A day before the Truth and Reconciliation Commission is set to release its highly-anticipated report on Canada’s residential schools, the national chief of the Assembly of First Nations said he hopes the report’s recommendations will be “respected, honoured and implemented.”

Perry Bellegarde said there is no point in producing the report if no one acts on it. He told a news conference Monday that he wants Canadians to put pressure on provincial and federal governments to improve the lives of aboriginal people and help build a “better relationship.”

“We have a shared history and we have a shared responsibility going forward,” he said.

Speaking to CTV’s Power Play later, he said he hoped the federal government would act. But if not, he said First Nations would mobilize for the fall election.

“Because if we do get out to vote, there are 51 ridings that could be affected,” he said.

The TRC’s final report on the residential school system will be released Tuesday. The commission has been travelling the country for nearly six years, collecting testimony from thousands of survivors of the residential school system, many of whom were physically and sexually abused.

Bellegarde echoed Supreme Court of Canada Justice Beverly McLachlin and others who have called the residential schools a form of “cultural genocide.”

He said that residential schools and the Indian Act have “really hurt our people.”

“The cultural genocide via the residential schools was basically a recognition from the government, the Crown that indigenous peoples were pagan and savages,” he said.

Asked whether he hopes for the inclusion of the term “cultural genocide”in the report, Bellegarde said people shouldn’t shy away from it.

“It’s a very important word because everyone was scared to use that word in the past … but the definition does fit.”

Justice Murray Sinclair, the chair of the Truth and Reconciliation Commission, told CTV’s Question Period that the report will show the residential school system had an impact on nearly all of the social markers used to measure the state of affairs for aboriginal people in Canada.

Bellegarde said that governments now must “close the gap” and address the ongoing problems plaguing First Nations communities, including poverty, lack of education, poor housing conditions and efforts to secure justice for missing and murdered aboriginal women. 

“When we close the gap, that’s good for everybody,” Bellegarde told reporters in Ottawa. “When we win, everybody will win.”

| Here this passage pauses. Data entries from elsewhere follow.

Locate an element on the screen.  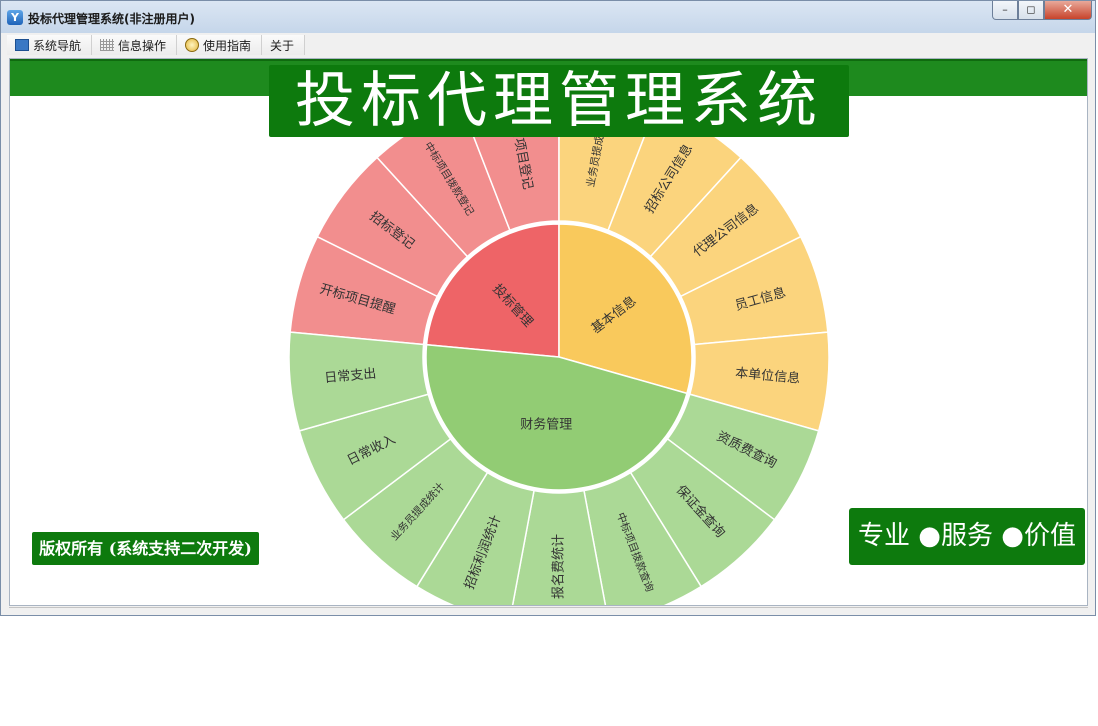
menu-about: 关于 is located at coordinates (284, 45). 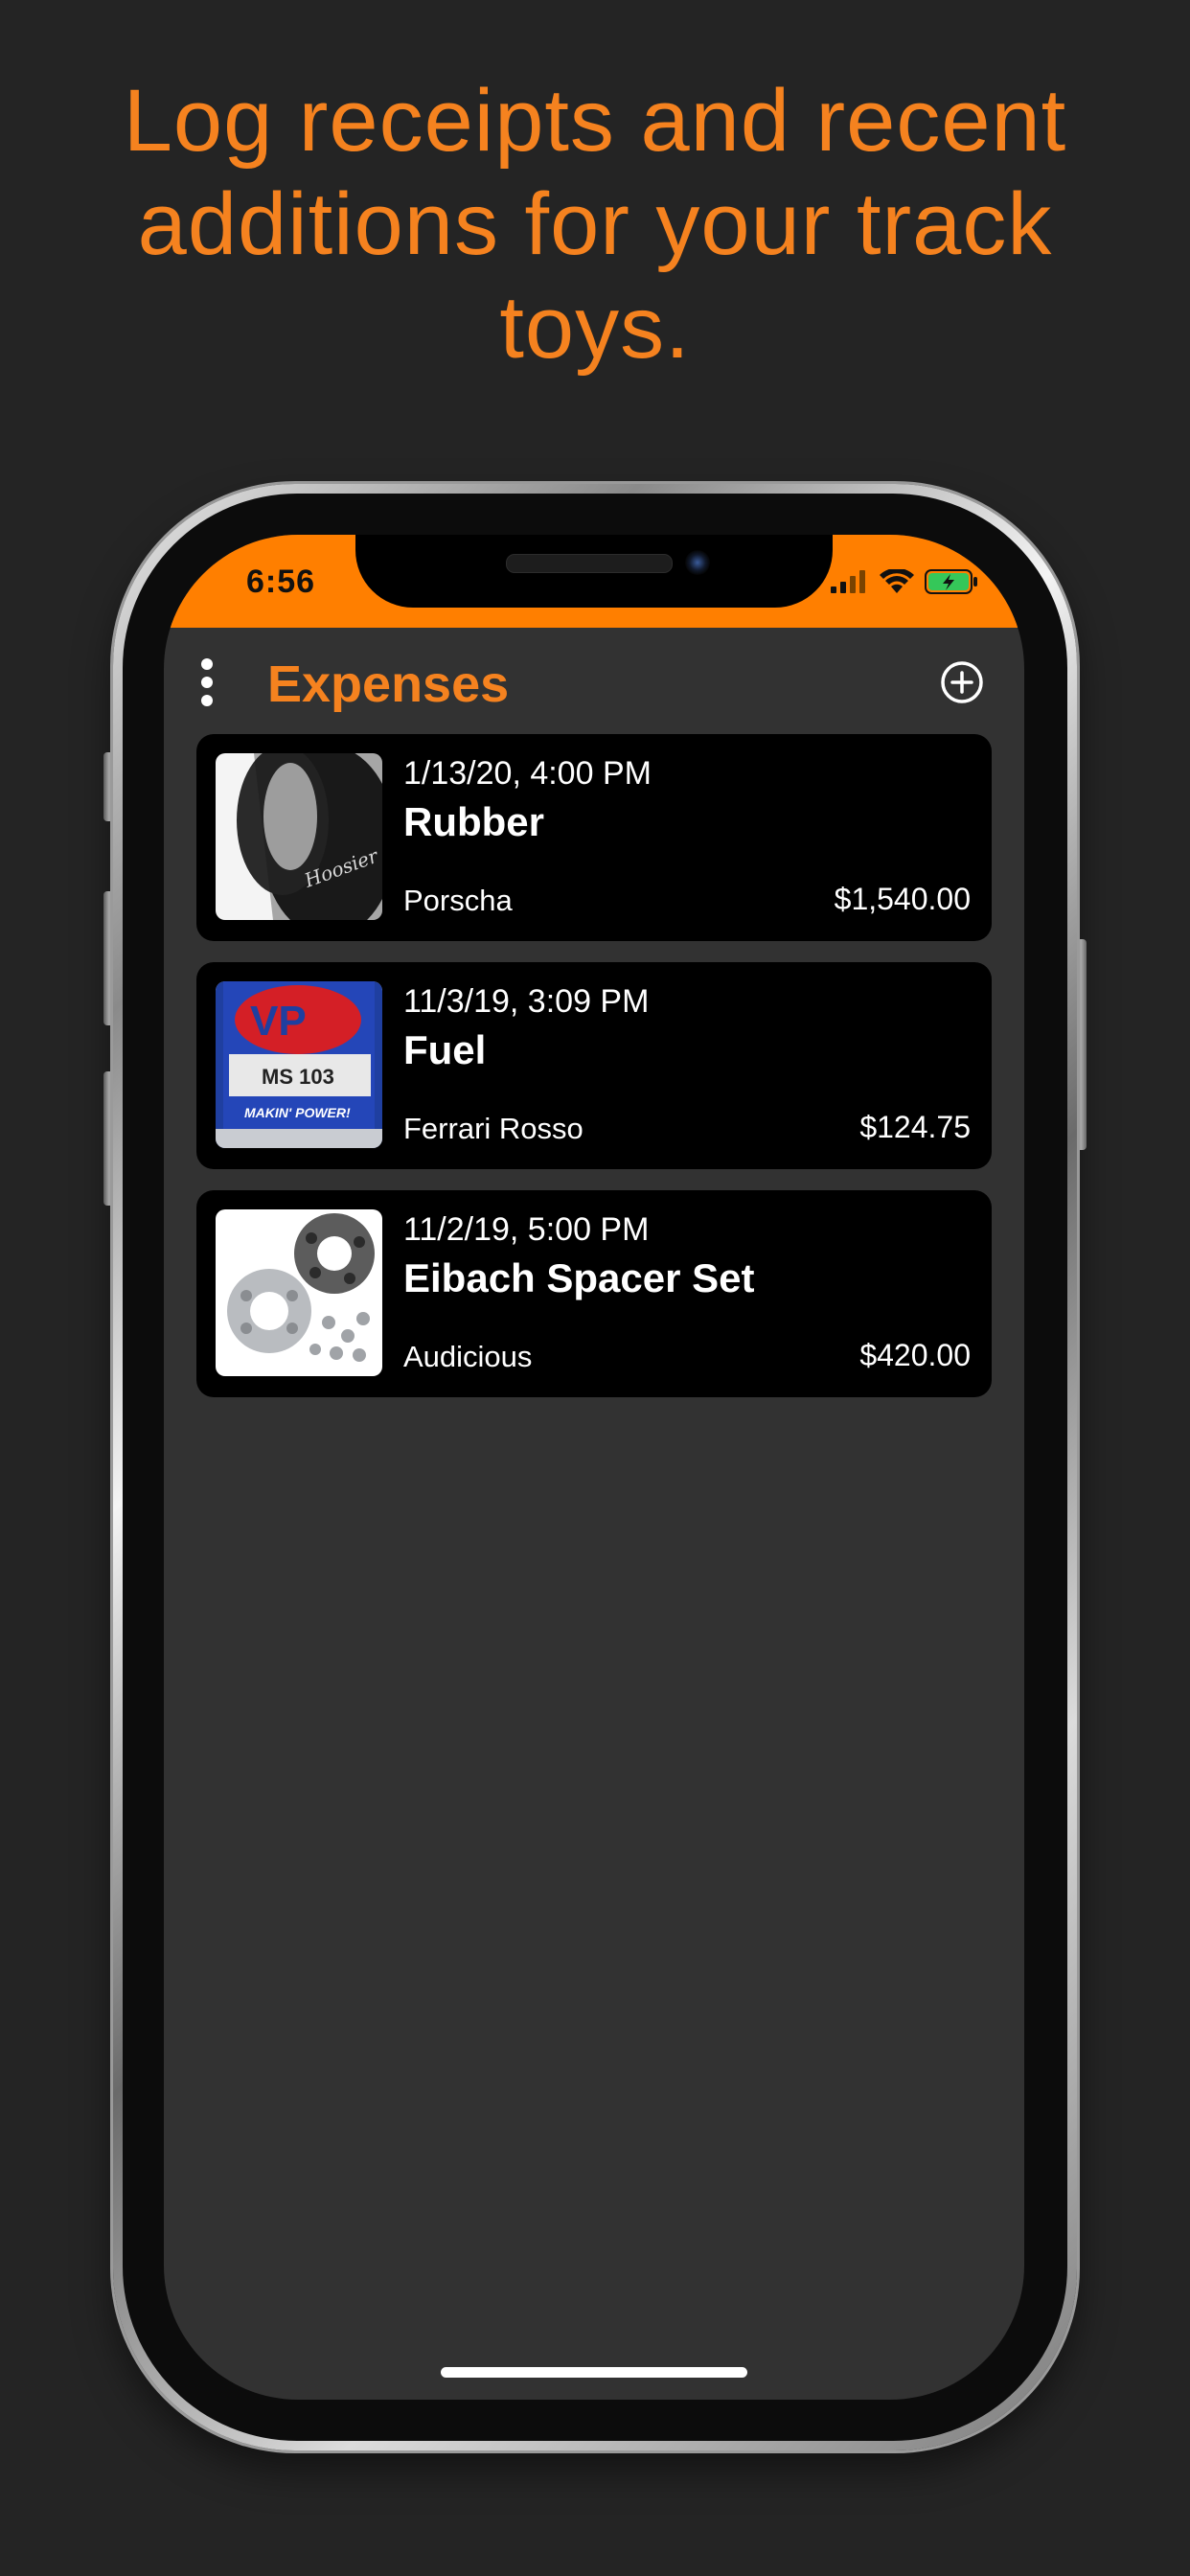 I want to click on fuel-grade-text: MS 103, so click(x=298, y=1077).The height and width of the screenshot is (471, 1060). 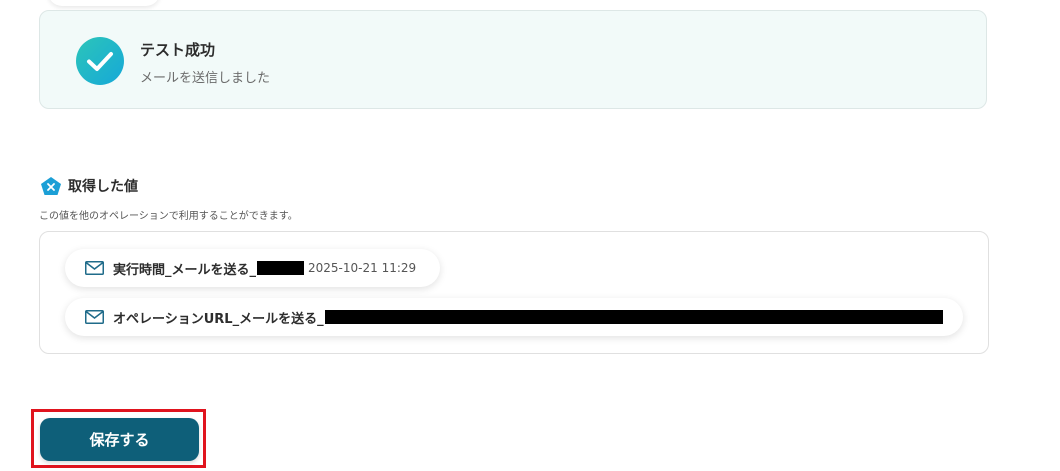 I want to click on success-title: テスト成功, so click(x=178, y=50).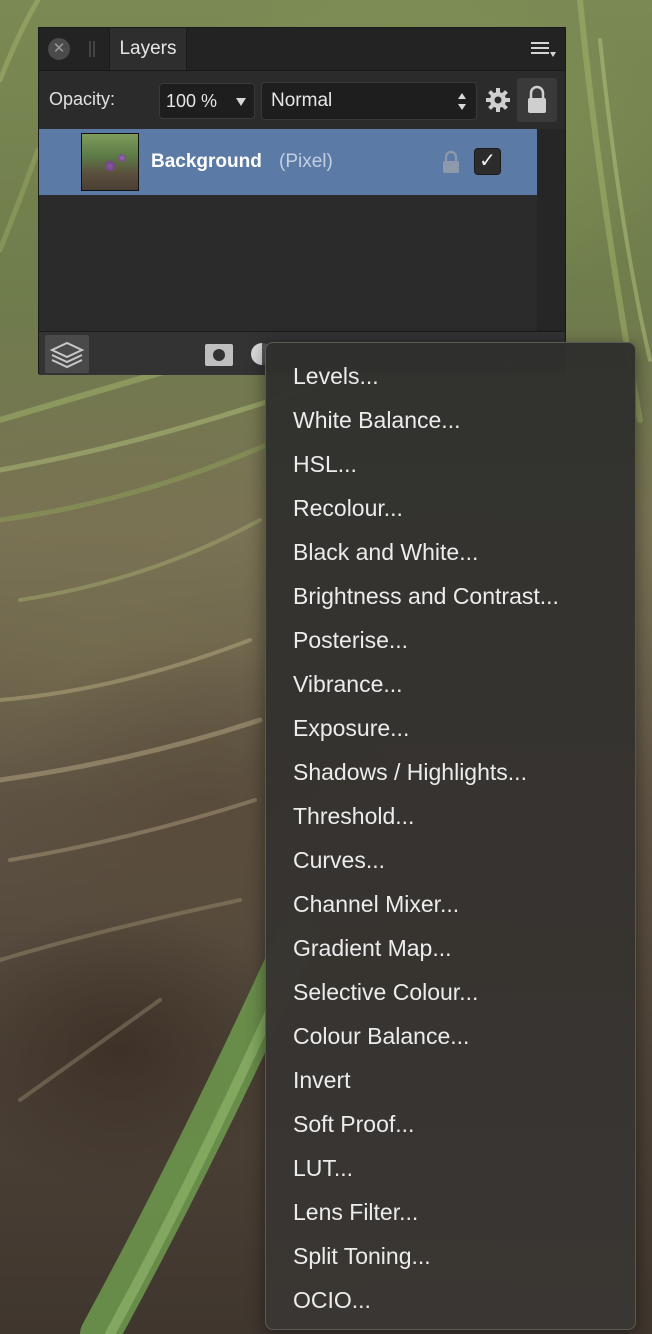 The width and height of the screenshot is (652, 1334). Describe the element at coordinates (450, 1080) in the screenshot. I see `menu-item-invert: Invert` at that location.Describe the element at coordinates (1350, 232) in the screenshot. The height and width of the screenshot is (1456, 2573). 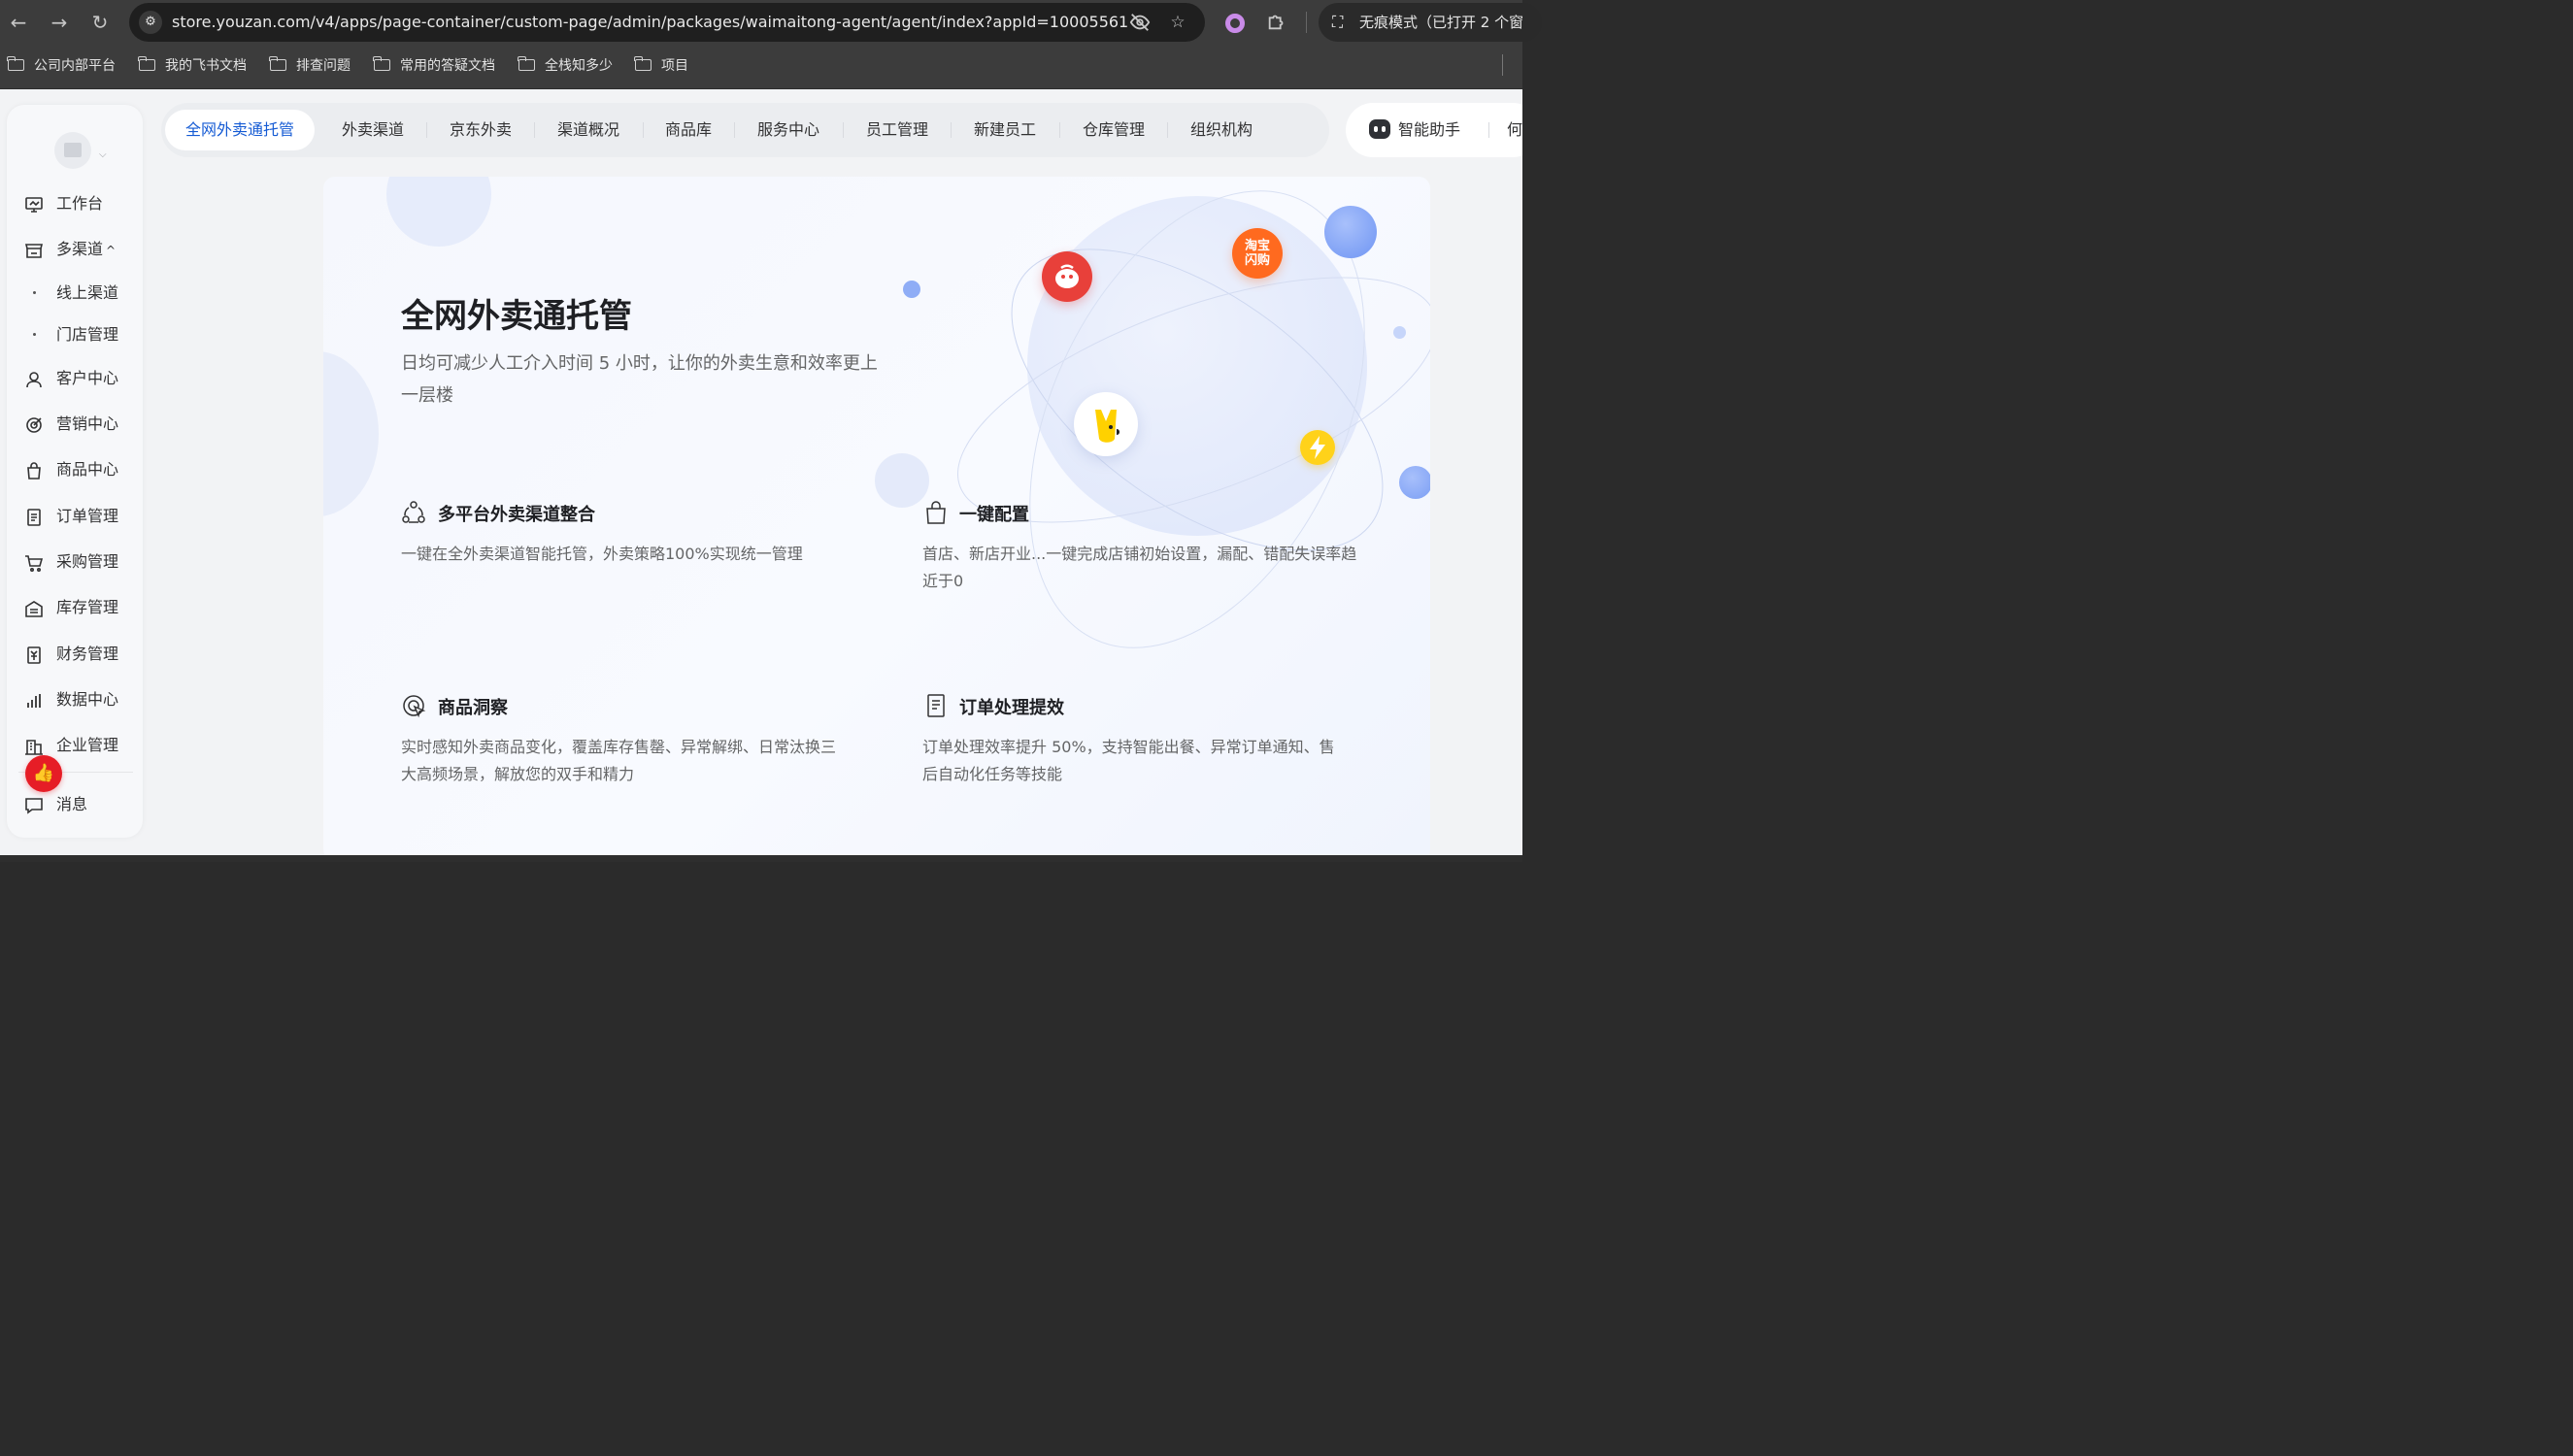
I see `decor-dot-large` at that location.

He also said the impact of residential schools on aboriginal people should be taught in all Canadian schools.

Historian John Milloy, who described the horrors of the residential school system in his book, “A National Crime,” said he’s looking for a “blueprint for steps that can be taken toward reconciliation.”

Rodney Seward, a man of Coast Salish decent, told CTV Power Play that his grandfather’s painful experiences in a residential school affects him too.

“I haven’t gotten to know my grandparents the way I should have,” he said, with his grandfather Glen Seward sitting in the studio beside him.

Rodney Seward also said that his language had been decimated and that he’d like to see it brought back to life.

Glen Seward said he hoped “something good” will come out of the commission, but that “there won’t be enough compensation for what they (did) to us in the school.”

Milloy told CTV’s News Channel he hopes the report will “take Canada in a new and certainly much more positive direction than we have been going for over a century.”

Milloy said the report is expected to gather most of the available documents relating to the abuse and neglect suffered by aboriginal children in the school system, as well as “a huge oral databank” detailing their often horrific experiences.

During question period in the House of Commons Monday, opposition parties demanded to know how the Conservative government will respond to calls for action from aboriginal communities.

Aboriginal Affairs Minister Bernard Valcourt noted that Prime Minister Stephen Harper formally apologized in 2008 to aboriginal people and residential school survivors on behalf of the Canadian government.

Valcourt also said the government welcomes the work of the Truth and Reconciliation Commission and looks forward “to receiving the full report in order to be able to fully understand and respond to the recommendations.”

NDP MP Romeo Saganash, a survivor of the residential school system, later delivered an emotional statement in the House calling for change in the wake of the TRC report.

“Change and reconciliation go together,” he said, noting that reconciliation is not possible “in the absence of justice.”

He said the work of the Truth and Reconciliation Commission was the first chance for many survivors and witnesses to come together and share their stories.

“We are still here. We made it,” he said.